Passage for review =>
== Segment start ==
Ohio Enacts 10 p.m. Curfew Starting Thursday; Takeout and Delivery Not Affected

CEDARVILLE, Ohio — Starting Thursday at 10 p.m., Ohioans will need to abide a curfew in an effort to curb contact with others.

Gov. Mike DeWine announced the curfew during his coronavirus update Tuesday. Starting Nov. 19 and running for 21 days, retail businesses will need to be closed and Ohioans will be expected to be home by 10 p.m. The curfew lifts at 5 a.m. daily, DeWine said.

“We believe this is going to help,” he said.

The curfew is passed in lieu of closing businesses completely, such as with the shut-down order given earlier in the spring, he said. Rather than shut down businesses, the state is asking residents to limit their activity, including contacts with other people.

“We know if we reduce the number of people we come into contact with every day,” DeWine said, “we reduce the chances of getting the virus. And we reduce the chances of spreading the virus if we unknowingly have it.”

As the administration has stated in previous weeks, the goal is to prevent hospitals from being overrun with COVID-19 patients. Over the past 21 days of spread, hospitals have seen those numbers increase to more than 3,600, up from 1,400, reported Lt. Gov. Jon Husted.

“As a result, some of these hospitals have had to accommodate this increase in numbers by slowing, postponing some elective surgeries,” Husted said. “We just can’t see this trend continue without it having a really increasingly negative impact on the way our caregivers provide that care.”

This order is about a week after the governor announced a renewed mask order for retailers, which includes creation of a retail compliance unit composed of agents from the Ohio Bureau of Workers’ Compensation, who will inspect stores. Inspectors went out for the first time on Monday and reported that even before that day, Ohioans were reporting increased numbers of people wearing masks in retail places.

During that announcement, the governor alluded to the possibility of closing down restaurants, bars and fitness centers after a week of consideration. In that time, the administration received contacts from restaurateurs and employees about the impact that would have on an industry that is already enduring heavy sales losses year-over-year.

After speaking with industry representatives, including the Ohio Restaurant Association, it was agreed that the curfew would be the “least disruptive option” to businesses and the economy while still providing a “meaningfully positive impact” for health care providers, Husted said.

John Barker, president and CEO of the Ohio Restaurant Association, agreed, pledging his support of the curfew.

“We think it’s the right step at the right time,” Barker said. “It’s going to allow Ohioans to do their part without having what we thought would be an immediate and disastrous impact on restaurants and thousands of employees if we shut everything down.”

The curfew does not affect carryout and delivery services, which may still run past 10 p.m. It also doesn’t impact anyone getting groceries, going to the pharmacy or who has an emergency.

Barker reported restaurants are operating safely and he has seen “incredible examples all over the state” as locations separate tables, install barriers between tables and booths, increase cleaning and sanitizing and keep up with their personal protective gear, as well as install new air filtration units.

All at a cost when restaurants are seeing year-over-year sales down 20% to 70%, Barker said.

“I think it’s important to recognize that restaurants have done everything to ensure that they’re not spreading the virus,” he said. “We believe the curfew is the best choice to slow things down right now and help everyone understand it’s time to be even more cautious.”
== Segment end ==
Recorded data =>
== Segment start ==
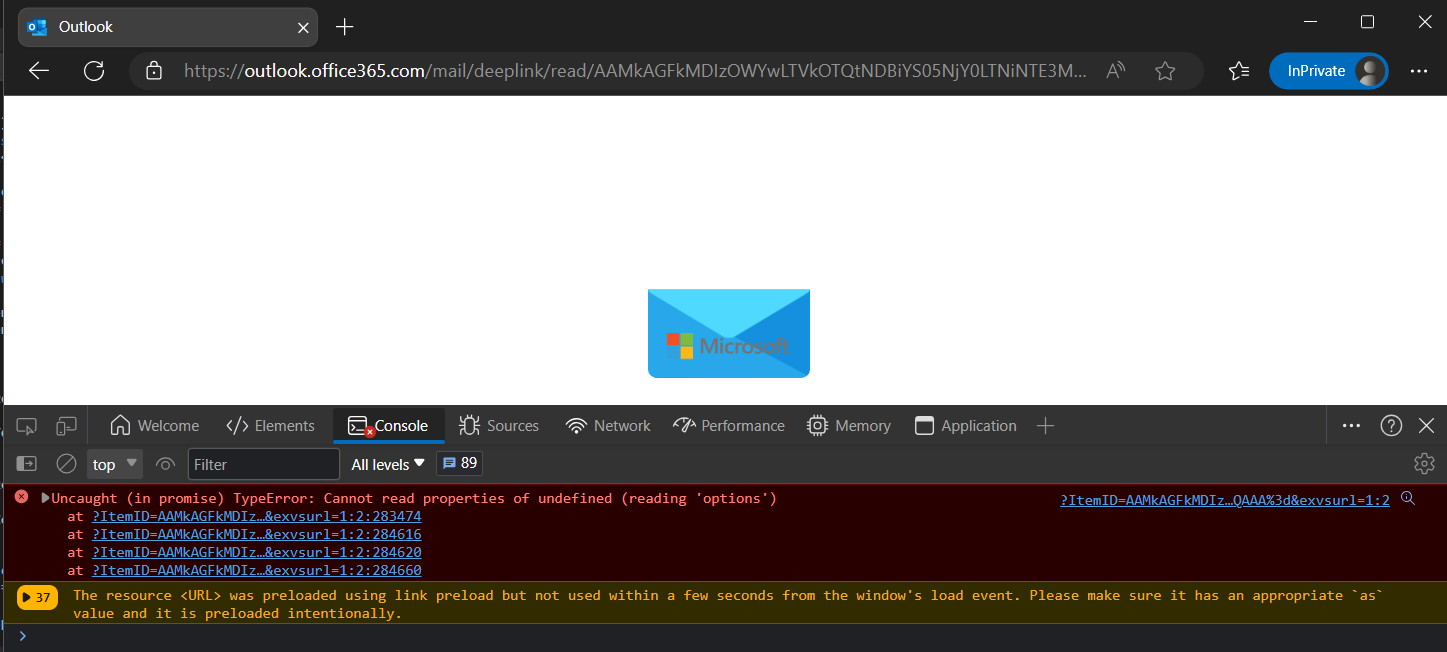Open the first stack trace ItemID link

point(254,516)
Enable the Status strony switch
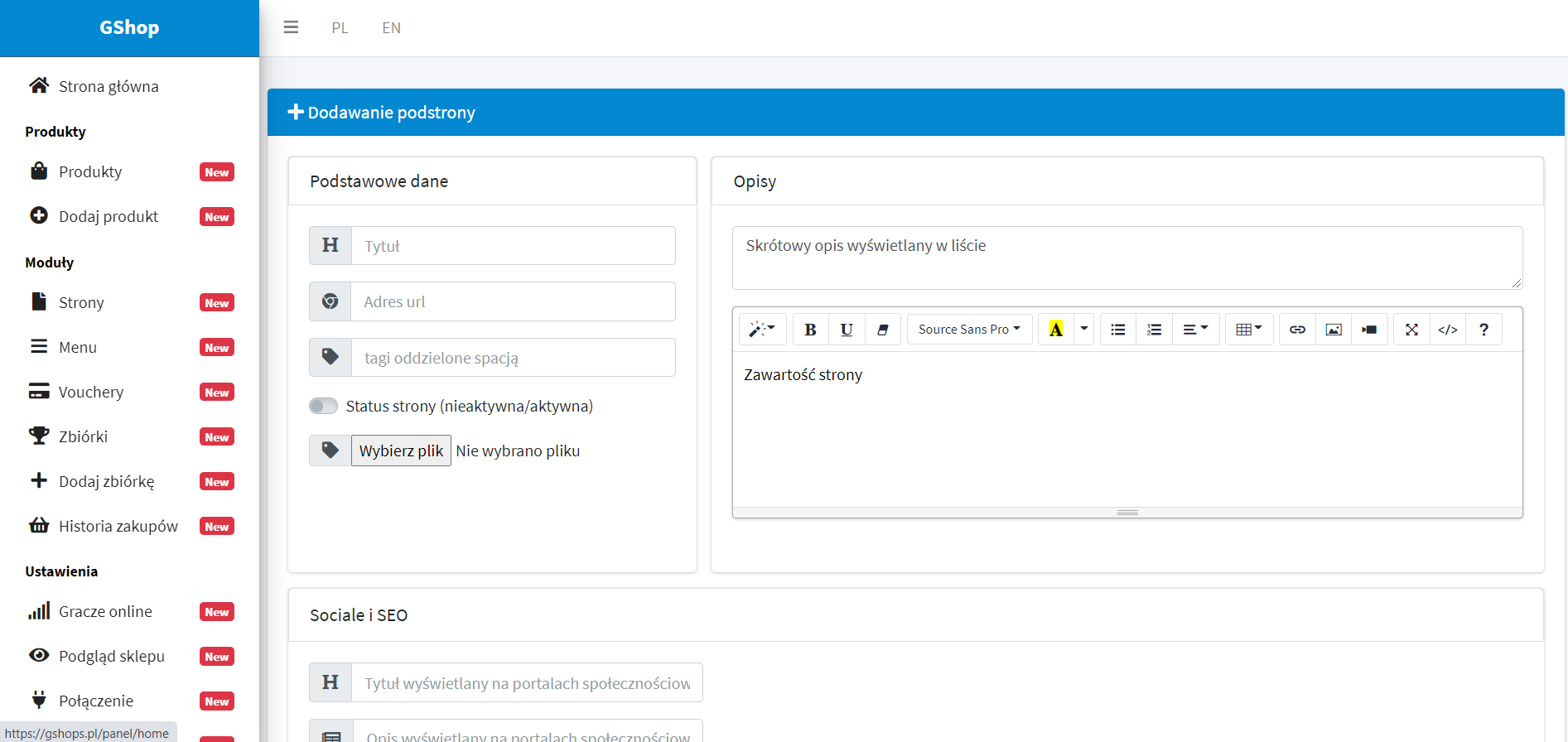 click(x=323, y=406)
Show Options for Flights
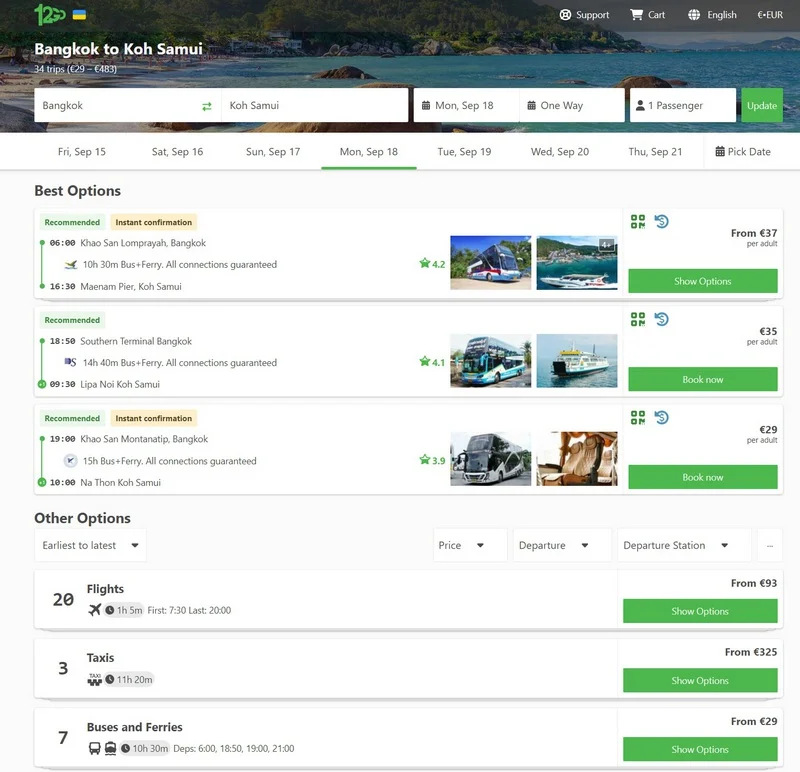Screen dimensions: 800x772 [x=699, y=612]
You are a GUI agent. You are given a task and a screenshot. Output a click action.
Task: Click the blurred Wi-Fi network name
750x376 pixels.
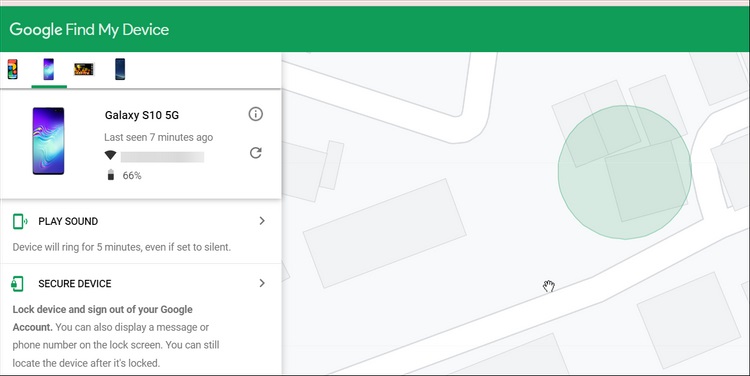point(162,157)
== Segment end ==
Prompt A => In the curfew article, at what time does the curfew lift each day?
Prompt B => Copy the stretch of the curfew article from "This order is" through "sales losses year-over-year.", changing "retail compliance unit" to "retail enforcement unit".

Answer box A => 5 a.m.

Answer box B =>
This order is about a week after the governor announced a renewed mask order for retailers, which includes creation of a retail enforcement unit composed of agents from the Ohio Bureau of Workers’ Compensation, who will inspect stores. Inspectors went out for the first time on Monday and reported that even before that day, Ohioans were reporting increased numbers of people wearing masks in retail places.

During that announcement, the governor alluded to the possibility of closing down restaurants, bars and fitness centers after a week of consideration. In that time, the administration received contacts from restaurateurs and employees about the impact that would have on an industry that is already enduring heavy sales losses year-over-year.